La proposition par le Président de l’assemblée nationale François de Rugy de taxer les œuvres d’art à l’ISF, survient, hasard du calendrier ( !), à la veille de la FIAC (foire internationale d’art contemporain).

Cette annonce en forme de marronnier, relayée par une presse friande de controverse, crée une instabilité terrible dans la psychologie de l’amateur d’art et sème le doute dans l’esprit des collectionneurs.

Véritable serpent de mer, la mesure ne cesse d’être brandie pour des raisons politiciennes, sans égard aucun pour les acteurs du marché de l’art français, et toute tendance politique confondue : quand ce n’est pas l’extrême gauche qui fait cette proposition pour déstabiliser la droite au pouvoir, c’est la « droite » qui dépose l’amendement pour montrer la contradiction de la gauche de gouvernement.

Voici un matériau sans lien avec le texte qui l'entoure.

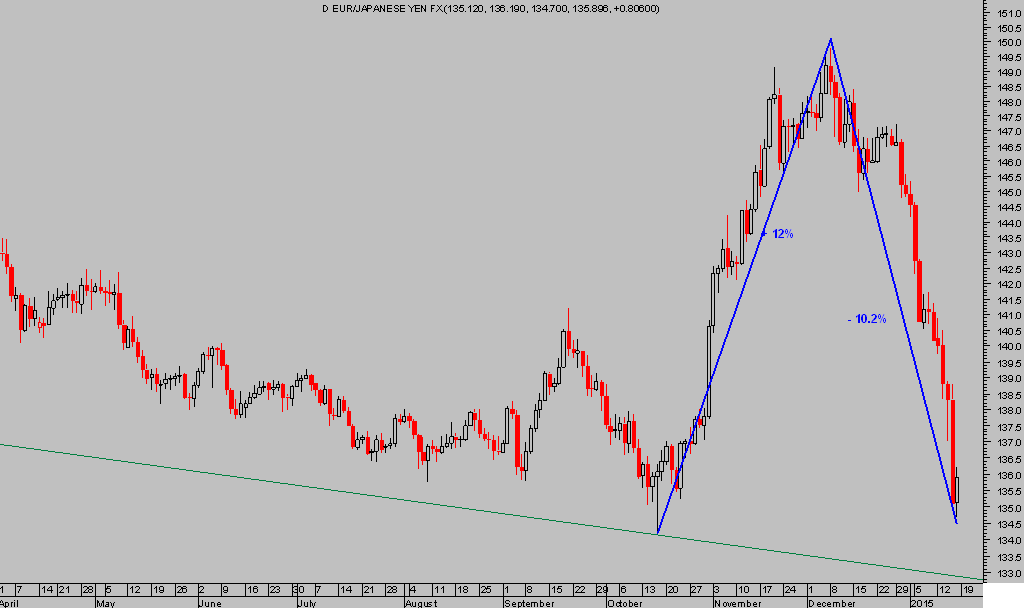Click the April label on the time axis

10,603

Or, cette instrumentalisation du pouvoir d’amendement dans le cadre de la loi de finance a un effet délétère sur les collectionneurs et les propriétaires d’œuvres d’art. La seule perspective de la taxation, et même si elle n’est pas suivie de l’adoption d’une mesure effective, a des impacts immédiats sur la dynamique de notre marché de l’art français car elle crée une incertitude et une insécurité juridique préjudiciable à la sérénité nécessaire à l’engagement des mécènes et amoureux de l’art dans des transactions qui incluent déjà une prise de risque et un aléa.

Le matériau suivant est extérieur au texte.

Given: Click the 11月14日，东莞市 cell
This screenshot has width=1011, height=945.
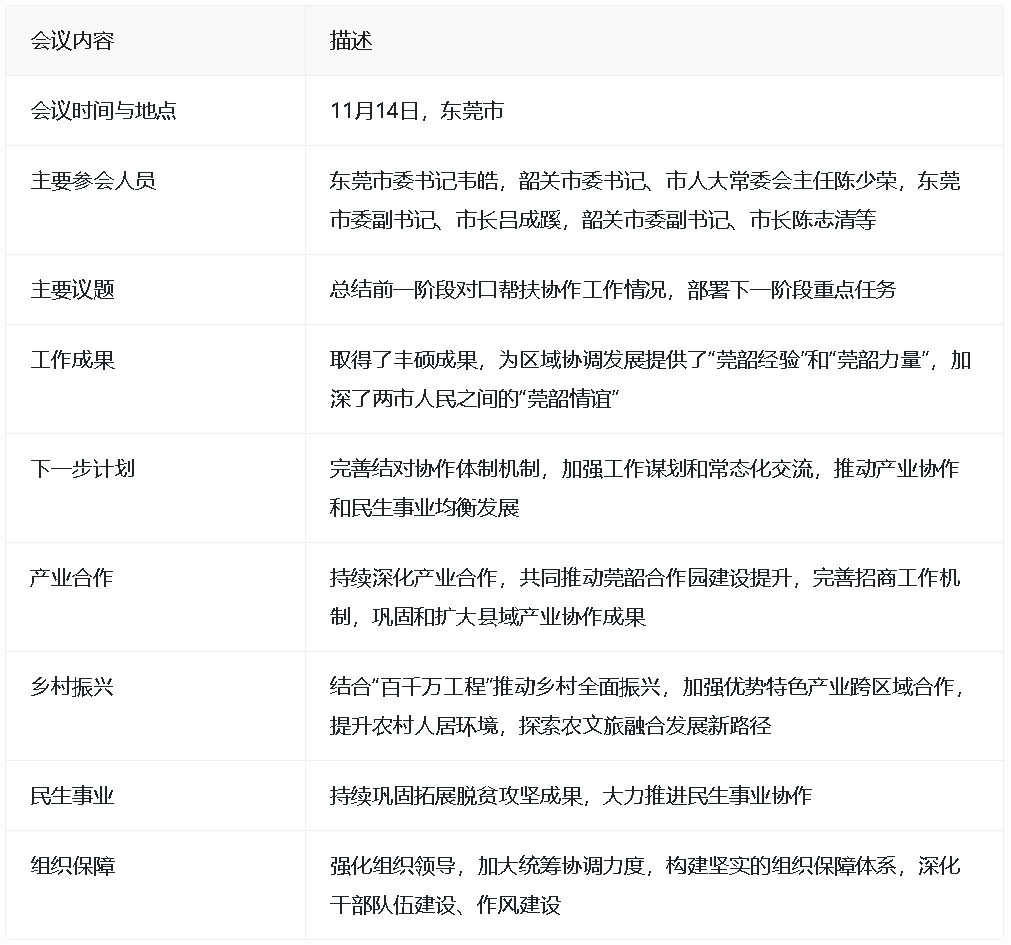Looking at the screenshot, I should click(416, 111).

Comment s’étonner dans ces conditions que notre création française en soit à un niveau proche de zéro sur le marché international et que la France soit désormais placée en 4ème position du marché des enchères mondiales avec un petit 5% de part de marché ? Rappelons que dans les années 50, la France était en pole position dans le monde. Le célèbre commissaire-priseur Maurice Rheims réalisait à lui seul plus que les chiffres d’affaire de Sotheby’s et Christie’s réunis.

Le marché de l’art est en effet, et par excellence, un marché de confiance. Si le législateur est en permanence en train de mettre la pression sur les acheteurs d’art, ces derniers se découragent, soit en exportant le patrimoine existant, soit en arrêtant d’acheter. L’épée de Damoclès qui pèse sur ce marché depuis tant d’années est une des raisons principales de la perte de compétitivité de notre marché de l’art français au niveau international.

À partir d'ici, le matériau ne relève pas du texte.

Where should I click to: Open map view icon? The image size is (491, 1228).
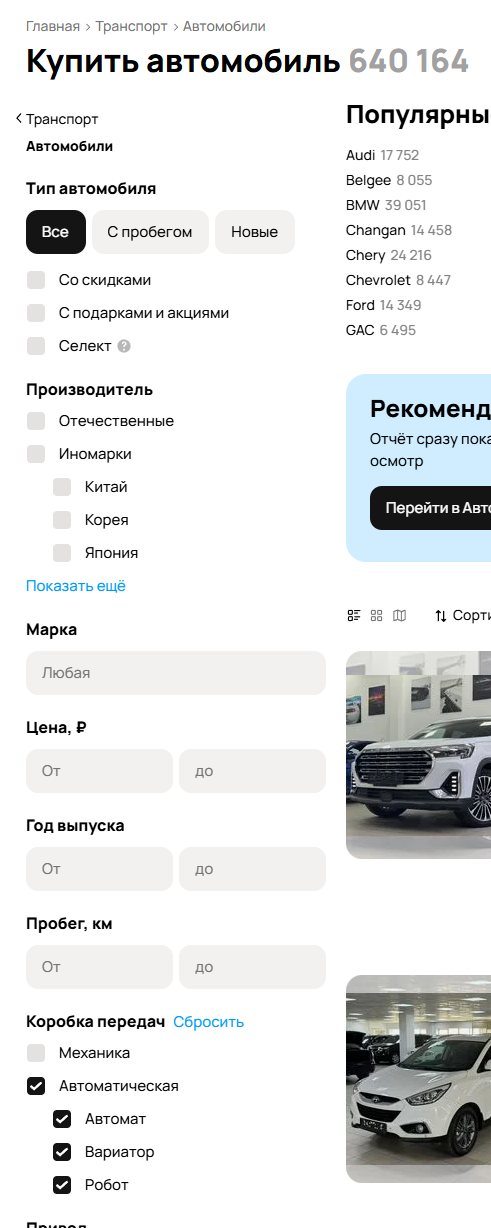pos(400,616)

La transformation de l’ISF en impôt sur la fortune immobilière est l’occasion pour ceux qui ne comprennent vraiment rien de l’importance de disposer pour la France d’amateurs d’art et de collectionneurs de revenir à ce débat : taxera ou ne taxera pas les propriétaires d’œuvres d’art. Jusque-là les porteurs de cette réforme étaient le plus souvent des députés en quête de reconnaissance qui utilisaient leur amendement pour se faire de la publicité. Cette fois-ci il en est autrement puisque c’est le Président de l’Assemblée Nationale, François de Rugy qui vient de se déclarer publiquement favorable à la taxation des œuvres d’art à l’ISF, tandis que le porte-parole du gouvernement Christophe Castaner a déclaré mardi qu'il faisait "confiance aux parlementaires" pour répondre aux critiques sur l'exemption de taxation de l'ISF de certains biens en faisant valoir leur pouvoir d’amendement.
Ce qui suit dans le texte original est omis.